- BRONTEKST:
%%
Vertaald proza

BOEKEN NR. 4, APRIL 2018

Gabriele d’Annunzio: De schoonheid van de nacht

door Inge Lanslots

‘Met de uitgave van De schoonheid van de nacht is het mijn bedoeling de in Nederland zo goed als vergeten Italiaans schrijver Gabriele d’Annunzio te herintroduceren. Dit doe ik aan de hand van drie autobiografische geschriften van hem die bij mijn weten nooit eerder in het Nederlands zijn vertaald en die samen een rijk geschakeerd beeld van de auteur en de persoon achter de auteur bieden.’
 
Zo verantwoordt de gevestigde literaire vertaler Jan van der Haar deze uitgave binnen de ‘Privé-Domein’-reeks van De Arbeiderspers. Je kan Van der Haar onmogelijk ongelijk geven. d’Annunzio (1863-1938) wordt nog amper in het Nederlands gelezen in de lage landen en de laatste vertalingen van gedichten/brieven dateren alweer van halverwege de jaren negentig en begin deze eeuw. De publicatie van De schoonheid van de nacht komt dus als geroepen en samen met de begeleidende teksten en het notenapparaat biedt de vertaling de lezer de beloofde inkijk in het leven en de gevoelswereld van de erg polyvalente d’Annunzio.
%%
- TE DOEN:
1 - In welke reeks verschijnt De schoonheid van de nacht volgens de bespreking van dat boek?
2 - Zet de bespreking van De schoonheid van de nacht voort na de laatste zin ervan.

- GEGEVEN INFORMATIE:
%%
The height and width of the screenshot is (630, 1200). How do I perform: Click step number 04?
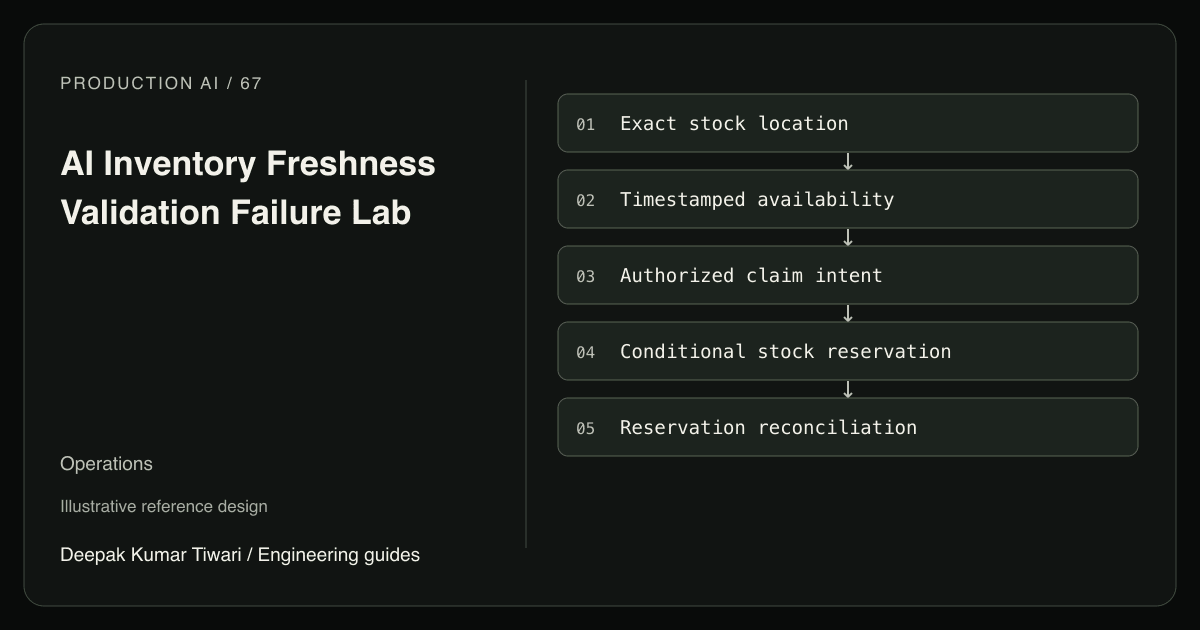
%%
- ANTWOORDEN:
1 - In de 'Privé-Domein'-reeks van De Arbeiderspers.

2 -
 
De in Pescara geboren schrijver begon namelijk al op erg jonge leeftijd te schrijven en werd al snel uitgeroepen tot een productief wonderkind dat studies niet leek nodig te hebben. Daarbovenop was hij erg ambitieus én had hij weinig scrupuleus. Zo liet d’Annunzio na de succesvolle publicatie van de door zijn vader gefinancierde gedichtenbundel Primo vere (1879, ‘Bij aanvang van de lente’) het nieuws verspreiden dat hij overleden was na de val van een paard, wat de naambekendheid van de jonge dichter alleen maar deed toenemen.
 
d’Annunzio zou nog meermaals van zich laten horen, niet alleen door verhalen over zijn decadente levensstijl en talloze relaties met vaak rijkere dames, maar misschien nog het meest door de politiek niet erkende, maar gedoogde bezetting van Fiume (1919-1921, nu Rijeka, Kroatië), de stad die volgens d’Annunzio aan Italië had moeten worden toegekend. d’Annunzio was nu eenmaal een overtuigde nationalist die aanschurkte bij zowel linkse anarchisten als rabiate fascisten (zonder evenwel de toenadering van het regime tot het nazisme goed te keuren), wat hem de titel van ‘Vate’ (Dichter des Vaderlands) opleverde.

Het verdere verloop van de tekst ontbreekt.